A University of Iowa professor says some of the most popular parts of the federal health care reform law can only work financially with the controversial mandate that was upheld by yesterday’s Supreme Court ruling. Ty Leverty teaches classes about health insurance to UI students in the College of Business.

“The principle of having the federal government force me to buy something I might not want does sort of rub me the wrong way,” he says, “but with health care there are clear, collective consequences when people refuse to buy insurance.”

People still expect to get adequate treatment if they get sick or injured, according to Leverty.

“What the individual does is it requires everyone to pay their share,” Leverty says. “It’s basically about ending ‘free riders’ and ensuring personal responsibility, which is why the individual mandate was once regarded as a clearly conservative proposal because it forces people to take responsibility for their own actions and to pay accordingly.”

The other important aspect of the “mandate” is it makes it possible for insurance companies to afford to offer broader coverage, like the popular parts of the federal law which have already taken effect that forbid insurance companies from refusing coverage to people on the basis of a preexisting condition, or because a person has surpassed a lifetime benefit limit.

Source data
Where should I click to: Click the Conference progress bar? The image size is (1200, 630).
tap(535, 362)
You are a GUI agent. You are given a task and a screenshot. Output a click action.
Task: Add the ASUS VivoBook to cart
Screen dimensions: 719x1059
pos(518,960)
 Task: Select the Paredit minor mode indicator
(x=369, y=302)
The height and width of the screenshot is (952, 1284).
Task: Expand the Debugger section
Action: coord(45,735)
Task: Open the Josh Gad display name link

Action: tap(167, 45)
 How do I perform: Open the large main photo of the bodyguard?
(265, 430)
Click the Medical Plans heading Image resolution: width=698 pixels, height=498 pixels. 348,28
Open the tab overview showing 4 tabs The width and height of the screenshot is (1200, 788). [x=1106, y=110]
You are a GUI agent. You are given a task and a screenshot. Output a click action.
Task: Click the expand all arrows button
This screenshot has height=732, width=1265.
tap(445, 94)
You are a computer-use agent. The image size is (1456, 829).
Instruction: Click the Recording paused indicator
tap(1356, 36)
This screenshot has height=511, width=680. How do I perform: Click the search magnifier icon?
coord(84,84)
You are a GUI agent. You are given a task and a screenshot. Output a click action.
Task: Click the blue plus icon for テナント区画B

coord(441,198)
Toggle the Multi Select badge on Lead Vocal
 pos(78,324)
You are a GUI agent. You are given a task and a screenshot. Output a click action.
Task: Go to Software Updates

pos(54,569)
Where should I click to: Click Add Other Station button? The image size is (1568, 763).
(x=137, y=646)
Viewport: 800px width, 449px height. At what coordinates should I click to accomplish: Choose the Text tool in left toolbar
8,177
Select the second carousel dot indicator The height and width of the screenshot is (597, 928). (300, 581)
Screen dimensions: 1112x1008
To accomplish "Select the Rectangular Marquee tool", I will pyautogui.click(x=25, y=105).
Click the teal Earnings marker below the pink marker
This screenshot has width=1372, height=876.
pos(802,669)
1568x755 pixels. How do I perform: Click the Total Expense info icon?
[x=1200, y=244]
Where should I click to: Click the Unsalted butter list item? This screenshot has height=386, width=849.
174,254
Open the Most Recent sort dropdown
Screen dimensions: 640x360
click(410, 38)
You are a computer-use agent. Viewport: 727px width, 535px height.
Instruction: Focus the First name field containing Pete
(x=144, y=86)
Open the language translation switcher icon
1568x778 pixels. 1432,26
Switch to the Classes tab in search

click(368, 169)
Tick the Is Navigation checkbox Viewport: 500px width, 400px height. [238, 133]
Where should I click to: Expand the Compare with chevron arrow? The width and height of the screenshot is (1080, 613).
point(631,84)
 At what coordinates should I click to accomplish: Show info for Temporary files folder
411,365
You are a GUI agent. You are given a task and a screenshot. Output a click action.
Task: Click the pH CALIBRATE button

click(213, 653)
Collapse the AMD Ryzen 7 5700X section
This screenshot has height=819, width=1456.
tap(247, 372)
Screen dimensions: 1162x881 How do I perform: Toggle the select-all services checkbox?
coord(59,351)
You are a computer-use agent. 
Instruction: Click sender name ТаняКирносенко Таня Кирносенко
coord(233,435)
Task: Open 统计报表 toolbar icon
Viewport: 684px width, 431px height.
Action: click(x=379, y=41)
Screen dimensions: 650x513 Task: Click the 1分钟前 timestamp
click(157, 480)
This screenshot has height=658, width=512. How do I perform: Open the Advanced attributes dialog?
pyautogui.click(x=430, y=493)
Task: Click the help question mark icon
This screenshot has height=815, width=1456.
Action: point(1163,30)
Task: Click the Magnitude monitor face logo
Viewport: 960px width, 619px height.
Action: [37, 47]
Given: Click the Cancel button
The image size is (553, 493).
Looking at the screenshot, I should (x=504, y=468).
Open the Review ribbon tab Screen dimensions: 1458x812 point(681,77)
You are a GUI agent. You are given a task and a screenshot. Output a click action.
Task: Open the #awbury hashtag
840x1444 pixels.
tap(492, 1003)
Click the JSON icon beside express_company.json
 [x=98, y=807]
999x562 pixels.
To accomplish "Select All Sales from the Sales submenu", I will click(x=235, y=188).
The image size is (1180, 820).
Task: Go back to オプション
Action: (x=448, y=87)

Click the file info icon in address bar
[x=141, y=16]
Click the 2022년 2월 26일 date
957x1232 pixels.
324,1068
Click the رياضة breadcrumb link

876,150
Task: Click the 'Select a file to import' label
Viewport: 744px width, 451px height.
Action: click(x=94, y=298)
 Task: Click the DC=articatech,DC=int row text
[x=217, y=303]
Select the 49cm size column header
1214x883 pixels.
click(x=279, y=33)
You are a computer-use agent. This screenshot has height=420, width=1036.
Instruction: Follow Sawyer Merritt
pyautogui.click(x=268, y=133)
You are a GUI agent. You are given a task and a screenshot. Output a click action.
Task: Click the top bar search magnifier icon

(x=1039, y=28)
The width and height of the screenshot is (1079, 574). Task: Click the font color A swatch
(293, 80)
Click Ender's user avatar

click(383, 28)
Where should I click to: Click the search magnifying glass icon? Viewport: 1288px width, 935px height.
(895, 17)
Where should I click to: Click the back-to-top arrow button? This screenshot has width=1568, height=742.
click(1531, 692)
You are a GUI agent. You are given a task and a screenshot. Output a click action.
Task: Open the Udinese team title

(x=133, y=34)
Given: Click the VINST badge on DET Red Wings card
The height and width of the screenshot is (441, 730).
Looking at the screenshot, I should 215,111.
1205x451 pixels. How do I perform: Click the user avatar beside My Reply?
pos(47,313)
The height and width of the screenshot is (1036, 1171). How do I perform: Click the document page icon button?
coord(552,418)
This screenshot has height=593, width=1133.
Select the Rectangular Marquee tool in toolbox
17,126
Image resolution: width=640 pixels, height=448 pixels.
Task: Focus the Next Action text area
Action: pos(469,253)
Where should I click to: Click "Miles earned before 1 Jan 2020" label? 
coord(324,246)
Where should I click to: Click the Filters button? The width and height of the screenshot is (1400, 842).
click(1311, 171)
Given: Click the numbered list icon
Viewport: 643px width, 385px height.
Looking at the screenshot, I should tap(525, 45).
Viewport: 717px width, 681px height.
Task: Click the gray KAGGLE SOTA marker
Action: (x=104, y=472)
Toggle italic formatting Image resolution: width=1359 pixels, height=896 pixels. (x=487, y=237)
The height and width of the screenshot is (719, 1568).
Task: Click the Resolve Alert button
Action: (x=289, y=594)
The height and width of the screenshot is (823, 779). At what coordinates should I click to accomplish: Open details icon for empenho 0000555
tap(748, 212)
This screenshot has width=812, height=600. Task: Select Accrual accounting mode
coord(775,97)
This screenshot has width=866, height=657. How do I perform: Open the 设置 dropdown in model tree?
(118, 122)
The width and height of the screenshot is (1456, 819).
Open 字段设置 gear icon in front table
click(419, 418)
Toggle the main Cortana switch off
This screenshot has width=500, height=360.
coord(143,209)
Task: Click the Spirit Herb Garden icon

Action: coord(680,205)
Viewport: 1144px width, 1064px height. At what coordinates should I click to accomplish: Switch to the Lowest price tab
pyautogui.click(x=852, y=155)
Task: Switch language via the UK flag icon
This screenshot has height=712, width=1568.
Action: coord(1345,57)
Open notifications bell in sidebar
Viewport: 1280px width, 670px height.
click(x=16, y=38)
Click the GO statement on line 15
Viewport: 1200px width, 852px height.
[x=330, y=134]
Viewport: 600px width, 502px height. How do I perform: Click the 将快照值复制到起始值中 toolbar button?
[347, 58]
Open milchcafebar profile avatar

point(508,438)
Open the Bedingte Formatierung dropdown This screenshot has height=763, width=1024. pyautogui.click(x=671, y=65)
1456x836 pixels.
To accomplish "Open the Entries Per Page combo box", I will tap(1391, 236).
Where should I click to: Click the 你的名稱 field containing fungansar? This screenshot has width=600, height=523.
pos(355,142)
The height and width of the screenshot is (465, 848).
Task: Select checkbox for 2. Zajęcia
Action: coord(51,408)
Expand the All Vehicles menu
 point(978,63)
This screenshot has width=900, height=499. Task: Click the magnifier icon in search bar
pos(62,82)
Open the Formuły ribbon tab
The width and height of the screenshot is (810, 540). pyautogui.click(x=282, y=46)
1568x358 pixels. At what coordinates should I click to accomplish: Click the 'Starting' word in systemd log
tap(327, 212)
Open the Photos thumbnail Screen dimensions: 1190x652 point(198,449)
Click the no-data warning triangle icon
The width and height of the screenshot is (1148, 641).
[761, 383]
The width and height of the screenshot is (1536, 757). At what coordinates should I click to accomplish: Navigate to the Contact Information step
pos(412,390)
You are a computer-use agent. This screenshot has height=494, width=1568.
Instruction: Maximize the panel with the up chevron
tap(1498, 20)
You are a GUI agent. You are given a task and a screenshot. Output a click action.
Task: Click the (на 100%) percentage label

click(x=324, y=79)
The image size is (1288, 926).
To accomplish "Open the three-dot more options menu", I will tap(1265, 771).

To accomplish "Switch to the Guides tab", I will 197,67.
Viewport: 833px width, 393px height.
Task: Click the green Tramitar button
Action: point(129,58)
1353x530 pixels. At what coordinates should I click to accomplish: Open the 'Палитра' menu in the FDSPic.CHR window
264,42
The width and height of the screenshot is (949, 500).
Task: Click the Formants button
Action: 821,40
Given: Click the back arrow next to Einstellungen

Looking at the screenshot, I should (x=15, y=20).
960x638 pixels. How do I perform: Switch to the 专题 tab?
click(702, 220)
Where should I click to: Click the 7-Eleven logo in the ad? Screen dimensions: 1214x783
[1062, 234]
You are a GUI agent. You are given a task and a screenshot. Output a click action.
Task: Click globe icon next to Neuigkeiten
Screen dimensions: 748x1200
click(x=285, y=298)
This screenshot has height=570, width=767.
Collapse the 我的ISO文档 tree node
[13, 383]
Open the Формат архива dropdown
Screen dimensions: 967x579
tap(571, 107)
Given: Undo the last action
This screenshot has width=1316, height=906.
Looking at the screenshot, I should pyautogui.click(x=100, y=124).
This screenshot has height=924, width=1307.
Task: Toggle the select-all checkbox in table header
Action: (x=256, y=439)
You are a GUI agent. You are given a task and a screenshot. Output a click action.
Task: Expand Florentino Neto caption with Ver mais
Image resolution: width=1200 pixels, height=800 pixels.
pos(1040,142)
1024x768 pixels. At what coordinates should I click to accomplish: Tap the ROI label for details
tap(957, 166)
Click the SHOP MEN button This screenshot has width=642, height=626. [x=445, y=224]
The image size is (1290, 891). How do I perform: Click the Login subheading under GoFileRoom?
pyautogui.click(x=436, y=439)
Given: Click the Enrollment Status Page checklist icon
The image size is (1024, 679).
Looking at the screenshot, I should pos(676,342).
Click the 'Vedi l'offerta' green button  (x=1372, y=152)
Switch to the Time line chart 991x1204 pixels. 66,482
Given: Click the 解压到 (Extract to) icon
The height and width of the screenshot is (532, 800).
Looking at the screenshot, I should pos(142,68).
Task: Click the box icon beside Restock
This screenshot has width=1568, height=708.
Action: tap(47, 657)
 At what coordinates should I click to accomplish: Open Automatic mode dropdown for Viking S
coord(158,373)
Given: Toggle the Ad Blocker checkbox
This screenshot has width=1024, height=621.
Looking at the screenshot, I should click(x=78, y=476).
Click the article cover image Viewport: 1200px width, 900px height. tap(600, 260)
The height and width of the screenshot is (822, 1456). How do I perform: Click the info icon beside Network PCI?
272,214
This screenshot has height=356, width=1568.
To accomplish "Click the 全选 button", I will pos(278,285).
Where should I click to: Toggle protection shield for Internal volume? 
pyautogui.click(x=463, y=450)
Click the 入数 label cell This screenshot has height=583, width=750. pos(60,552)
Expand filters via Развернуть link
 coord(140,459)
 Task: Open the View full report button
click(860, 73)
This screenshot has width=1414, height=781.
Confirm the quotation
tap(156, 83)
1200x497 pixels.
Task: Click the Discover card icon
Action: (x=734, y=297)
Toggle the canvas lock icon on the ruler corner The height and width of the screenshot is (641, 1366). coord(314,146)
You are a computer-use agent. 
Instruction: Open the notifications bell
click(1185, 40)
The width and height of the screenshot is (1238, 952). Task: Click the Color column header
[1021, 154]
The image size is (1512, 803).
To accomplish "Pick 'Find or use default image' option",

_Do this_
Resume the article on the health insurance mandate, picking up right after its last sentence.

_The answer_
“The individual mandate is the piece that allows the whole thing to function,” Leverty says.

According to Leverty, there’s been a “market failure” in the health insurance industry and the health care reform law is one way of addressing the problem.

Leverty also says calling health care coverage “insurance” is a bit of a misnomer, as “insurance” is typically something used to “manage risk” and cover a catastrophic event, like having your car damaged in an accident or your home destroyed by a tornado. According to Leverty, Americans use their health care policies as “cash management”—paying for yearly check-ups and routine tests, things that might be considered “regular tune-ups” for the body. Leverty points out people don’t expect their auto insurance to cover “small, random expenses” like replacing a burned out light bulb, yet they expect their health care policy to cover removal of a wart.